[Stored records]
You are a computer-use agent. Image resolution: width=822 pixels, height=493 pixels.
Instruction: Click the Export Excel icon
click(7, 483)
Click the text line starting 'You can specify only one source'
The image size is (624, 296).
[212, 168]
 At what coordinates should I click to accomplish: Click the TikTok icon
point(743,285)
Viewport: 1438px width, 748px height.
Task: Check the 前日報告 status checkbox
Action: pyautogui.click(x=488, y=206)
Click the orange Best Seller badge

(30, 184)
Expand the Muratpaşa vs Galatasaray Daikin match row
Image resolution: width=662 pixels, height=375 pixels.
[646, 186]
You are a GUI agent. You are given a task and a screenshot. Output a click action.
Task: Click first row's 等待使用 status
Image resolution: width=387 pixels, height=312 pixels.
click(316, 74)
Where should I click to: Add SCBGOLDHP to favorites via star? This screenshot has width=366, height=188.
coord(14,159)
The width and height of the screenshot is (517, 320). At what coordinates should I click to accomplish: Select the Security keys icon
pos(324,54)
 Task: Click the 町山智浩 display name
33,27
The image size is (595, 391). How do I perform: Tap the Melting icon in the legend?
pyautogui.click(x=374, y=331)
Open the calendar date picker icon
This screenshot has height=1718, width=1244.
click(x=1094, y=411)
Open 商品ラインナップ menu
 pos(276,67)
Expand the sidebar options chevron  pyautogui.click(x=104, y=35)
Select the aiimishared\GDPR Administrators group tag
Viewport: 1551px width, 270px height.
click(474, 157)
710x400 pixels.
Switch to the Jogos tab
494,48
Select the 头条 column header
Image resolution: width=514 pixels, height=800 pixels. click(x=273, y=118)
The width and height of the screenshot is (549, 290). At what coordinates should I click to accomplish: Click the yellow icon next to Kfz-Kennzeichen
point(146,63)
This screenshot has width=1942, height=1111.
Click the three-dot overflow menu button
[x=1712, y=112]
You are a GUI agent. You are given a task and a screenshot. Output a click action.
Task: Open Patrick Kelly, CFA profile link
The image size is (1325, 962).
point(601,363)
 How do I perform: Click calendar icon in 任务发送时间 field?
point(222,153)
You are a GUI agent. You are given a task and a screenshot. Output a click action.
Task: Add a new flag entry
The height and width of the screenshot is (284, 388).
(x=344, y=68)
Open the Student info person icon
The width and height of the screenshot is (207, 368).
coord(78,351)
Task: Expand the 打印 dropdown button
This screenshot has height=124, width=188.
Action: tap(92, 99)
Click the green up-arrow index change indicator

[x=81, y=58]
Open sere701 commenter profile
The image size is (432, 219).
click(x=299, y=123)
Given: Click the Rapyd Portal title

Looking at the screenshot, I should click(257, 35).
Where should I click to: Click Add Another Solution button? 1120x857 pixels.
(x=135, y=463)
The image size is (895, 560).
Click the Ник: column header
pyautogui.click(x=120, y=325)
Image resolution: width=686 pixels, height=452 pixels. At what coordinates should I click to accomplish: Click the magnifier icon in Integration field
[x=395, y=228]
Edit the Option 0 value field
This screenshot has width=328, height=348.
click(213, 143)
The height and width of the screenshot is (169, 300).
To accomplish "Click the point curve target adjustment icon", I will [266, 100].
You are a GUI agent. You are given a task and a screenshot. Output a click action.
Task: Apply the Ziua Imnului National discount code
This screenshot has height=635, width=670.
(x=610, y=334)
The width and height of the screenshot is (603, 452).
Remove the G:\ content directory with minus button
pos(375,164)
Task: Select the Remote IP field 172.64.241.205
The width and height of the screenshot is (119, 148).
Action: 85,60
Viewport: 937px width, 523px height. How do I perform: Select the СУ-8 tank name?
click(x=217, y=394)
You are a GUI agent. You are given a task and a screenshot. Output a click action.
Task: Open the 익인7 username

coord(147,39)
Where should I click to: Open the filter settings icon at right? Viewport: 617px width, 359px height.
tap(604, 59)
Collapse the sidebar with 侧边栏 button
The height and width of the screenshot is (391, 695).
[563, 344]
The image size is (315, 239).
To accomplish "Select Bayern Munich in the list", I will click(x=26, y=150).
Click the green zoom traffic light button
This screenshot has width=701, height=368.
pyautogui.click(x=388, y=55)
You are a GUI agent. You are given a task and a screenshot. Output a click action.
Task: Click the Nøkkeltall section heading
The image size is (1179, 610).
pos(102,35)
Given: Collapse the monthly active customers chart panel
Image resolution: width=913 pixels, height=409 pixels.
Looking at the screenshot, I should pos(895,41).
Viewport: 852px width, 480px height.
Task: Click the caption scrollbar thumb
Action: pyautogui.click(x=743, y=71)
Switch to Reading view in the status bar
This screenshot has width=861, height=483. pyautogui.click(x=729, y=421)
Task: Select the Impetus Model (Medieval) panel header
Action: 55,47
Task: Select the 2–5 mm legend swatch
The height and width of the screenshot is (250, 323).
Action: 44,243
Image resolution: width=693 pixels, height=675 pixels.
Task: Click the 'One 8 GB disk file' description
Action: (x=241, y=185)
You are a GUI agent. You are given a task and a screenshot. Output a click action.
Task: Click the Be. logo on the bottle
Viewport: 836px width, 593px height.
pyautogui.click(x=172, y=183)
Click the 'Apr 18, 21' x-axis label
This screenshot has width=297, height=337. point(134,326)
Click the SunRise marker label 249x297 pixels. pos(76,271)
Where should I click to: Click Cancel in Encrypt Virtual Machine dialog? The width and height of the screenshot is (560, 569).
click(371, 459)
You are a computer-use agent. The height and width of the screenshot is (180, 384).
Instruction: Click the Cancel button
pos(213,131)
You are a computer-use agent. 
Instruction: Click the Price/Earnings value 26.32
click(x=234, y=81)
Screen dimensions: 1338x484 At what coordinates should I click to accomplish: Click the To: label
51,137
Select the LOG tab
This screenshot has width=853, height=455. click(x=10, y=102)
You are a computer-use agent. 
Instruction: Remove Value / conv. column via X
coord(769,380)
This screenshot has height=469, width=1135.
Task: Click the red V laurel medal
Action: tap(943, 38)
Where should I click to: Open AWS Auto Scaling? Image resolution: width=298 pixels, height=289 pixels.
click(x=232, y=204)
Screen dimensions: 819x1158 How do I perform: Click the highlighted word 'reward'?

▶ [TASK DETAILS]: Gather all lines of the records that include the word "profile".

▶ [EXERCISE ANSWER]:
Task: Open Patrick Kelly, CFA profile link
Open sere701 commenter profile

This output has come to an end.